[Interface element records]
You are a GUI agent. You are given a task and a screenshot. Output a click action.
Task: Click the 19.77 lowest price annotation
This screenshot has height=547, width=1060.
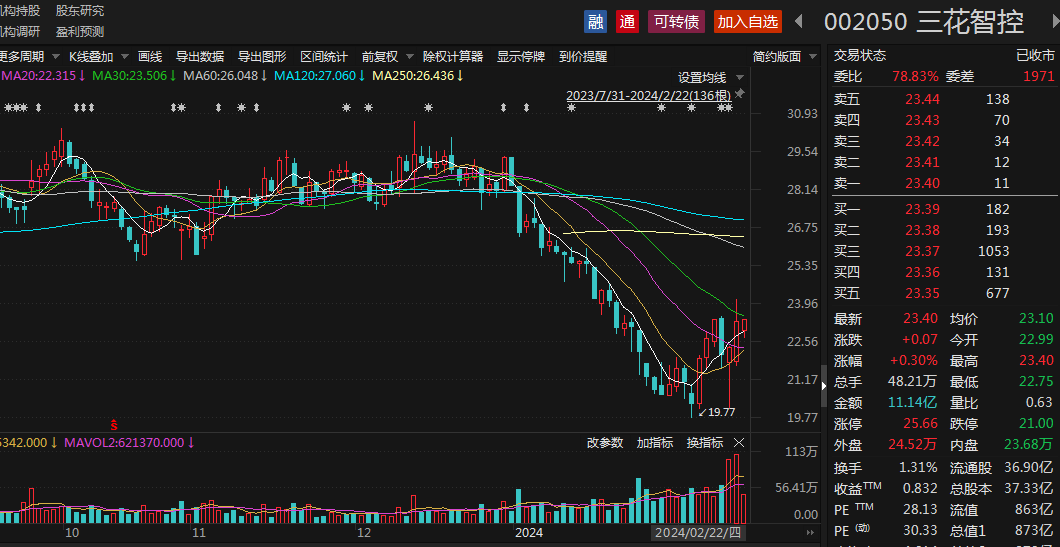pos(716,412)
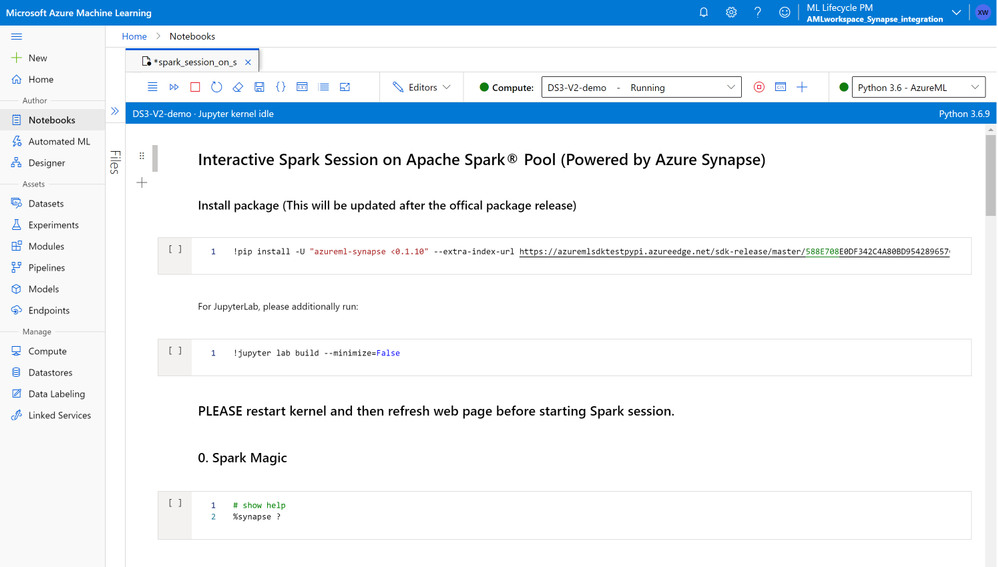The height and width of the screenshot is (567, 998).
Task: Save the notebook using the floppy disk icon
Action: pos(259,87)
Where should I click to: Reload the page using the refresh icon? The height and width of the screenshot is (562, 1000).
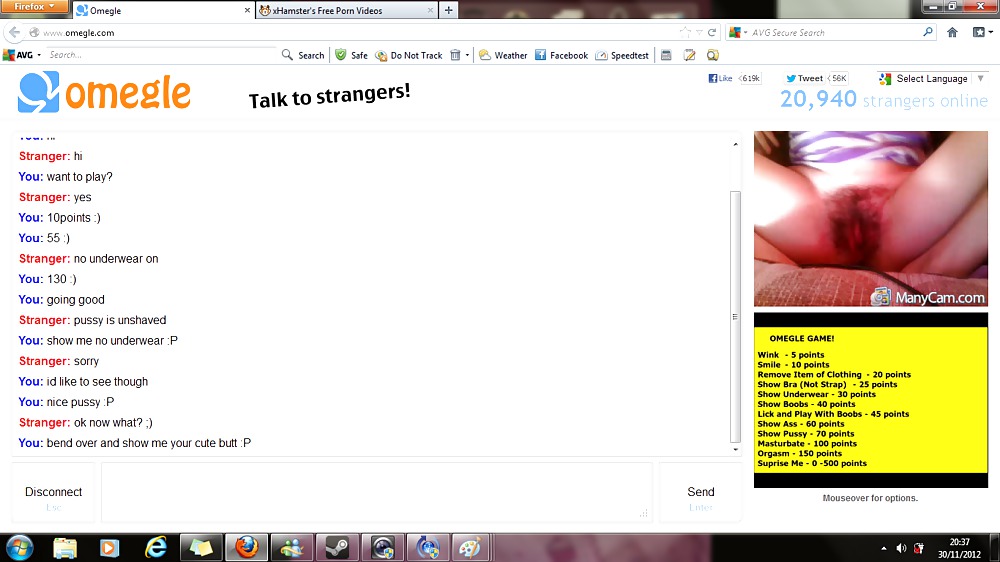point(712,32)
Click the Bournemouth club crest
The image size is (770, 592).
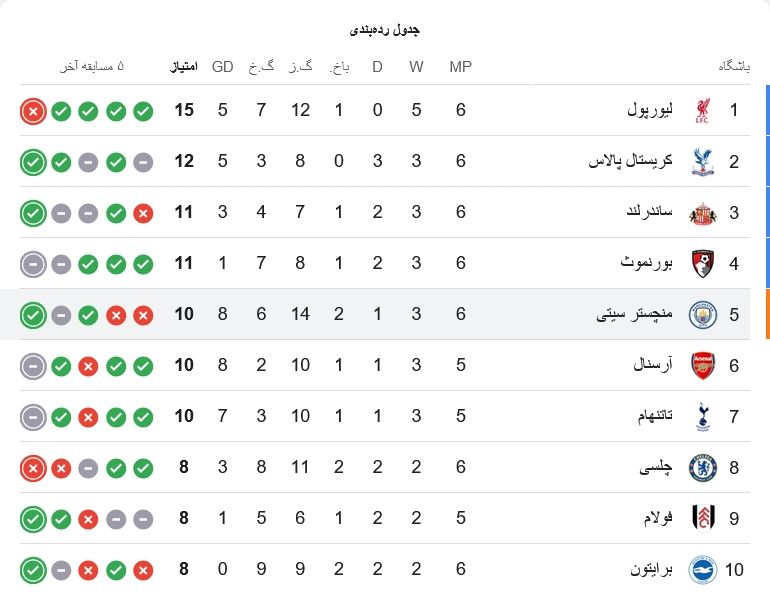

Exercise prompt
Please locate each line in the rows above that contains the word "icon", and copy those lines.

Solution to the problem
Task: Save the notebook using the floppy disk icon
Where should I click to: Reload the page using the refresh icon? The height and width of the screenshot is (562, 1000).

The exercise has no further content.